Alonso’s method of shooting, a back-to-basics approach, appealed to this outdoorsy leading man. “It was really fun. We were hundreds of kilometres from any telephone or Internet. Sometimes we were sleeping outdoors and not in the greatest conditions, improvising what to eat and transport and things like that. It was very much a family affair. It was a crew that was at most a little over a dozen, and by the end when we were shooting scenes in a cave in the far south, we were about nine or ten people altogether. Everybody’s doing different jobs.”
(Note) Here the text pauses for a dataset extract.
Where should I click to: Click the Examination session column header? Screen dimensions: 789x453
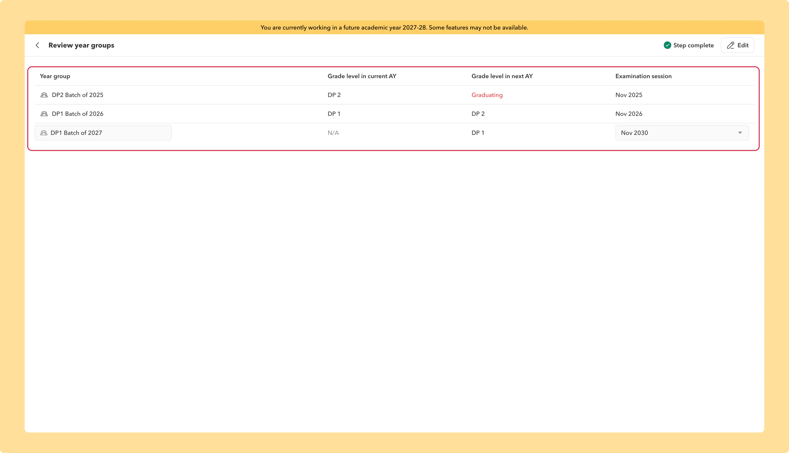(x=643, y=76)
Mortensen and Lisandro are obviously more concerned with art than commerce. Even the way Jauja is presented could alienate, the 4:3 ratio looming like a relic of a bygone age. “The Academy frame was something that happened in the process,” explains Mortensen. “When [Lisandro] started looking at the footage the lab had cropped it strangely. He wanted to see more of the sky, and he was concerned about that. So he said, ‘Just send it to me so I can edit it.’ As soon as he saw it, he realised that’s the way it should look, and so he put it together that way.” Mortensen clearly appreciates the role chance plays in filmmaking. “There are a lot of things like that when you make a film like Lisandro does, when you’re open to good fortune and accidents happening, and being prepared to use them and make the most of them, then it’s helpful.”